▶ AUSZUG:
⁂
14I. Es spricht alles dafür, dass die Abschiebungsandrohung in Ziffer II einschließlich der Fristbestimmung in Ziffer I des Bescheides rechtmäßig ist.
15Die Abschiebungsandrohung dürfte ihre Rechtsgrundlage in § 59 Abs. 1 Satz 1 AufenthG finden.
161. Die Abschiebungsandrohung dürfte formell rechtmäßig sein. Insbesondere dürfte die Ausländerbehörde des Antragsgegners örtlich zuständig sein.
⁂
▶ KURZE AUFGABE 1:
Schreiben Sie aus dem Auszug zur Abschiebungsandrohung den Abschnitt wortgetreu ab, der mit den Worten „14I. Es spricht“ beginnt und mit „Bescheides rechtmäßig ist.“ endet.
▶ KURZE AUFGABE 2:
In welcher Vorschrift dürfte die Abschiebungsandrohung laut dem Auszug zur Abschiebungsandrohung ihre Rechtsgrundlage finden?

▶ BEREITGESTELLTE DATEN:
⁂
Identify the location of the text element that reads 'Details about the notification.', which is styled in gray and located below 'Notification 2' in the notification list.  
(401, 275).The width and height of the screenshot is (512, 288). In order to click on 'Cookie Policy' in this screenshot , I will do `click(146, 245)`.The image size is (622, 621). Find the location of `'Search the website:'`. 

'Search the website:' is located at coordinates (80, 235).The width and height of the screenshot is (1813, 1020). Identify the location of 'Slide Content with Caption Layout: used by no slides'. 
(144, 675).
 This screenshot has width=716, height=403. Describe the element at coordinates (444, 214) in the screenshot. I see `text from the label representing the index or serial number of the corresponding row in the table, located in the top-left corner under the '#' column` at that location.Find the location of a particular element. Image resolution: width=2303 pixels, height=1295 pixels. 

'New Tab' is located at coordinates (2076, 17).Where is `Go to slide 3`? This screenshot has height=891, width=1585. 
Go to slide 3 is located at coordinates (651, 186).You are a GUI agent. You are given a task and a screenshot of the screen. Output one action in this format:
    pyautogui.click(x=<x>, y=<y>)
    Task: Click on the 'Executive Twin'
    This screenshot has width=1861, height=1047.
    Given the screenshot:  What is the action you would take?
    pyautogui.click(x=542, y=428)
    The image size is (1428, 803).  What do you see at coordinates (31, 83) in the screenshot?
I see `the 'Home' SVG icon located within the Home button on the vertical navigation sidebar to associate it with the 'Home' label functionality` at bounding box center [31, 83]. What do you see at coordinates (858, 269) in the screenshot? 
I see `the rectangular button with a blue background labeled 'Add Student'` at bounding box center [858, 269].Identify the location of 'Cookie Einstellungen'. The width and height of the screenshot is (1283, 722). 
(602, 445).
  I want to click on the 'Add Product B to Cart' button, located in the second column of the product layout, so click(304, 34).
⁂
▶ MUSTERLÖSUNG 1:
14I. Es spricht alles dafür, dass die Abschiebungsandrohung in Ziffer II einschließlich der Fristbestimmung in Ziffer I des Bescheides rechtmäßig ist.

▶ MUSTERLÖSUNG 2:
In § 59 Abs. 1 Satz 1 AufenthG.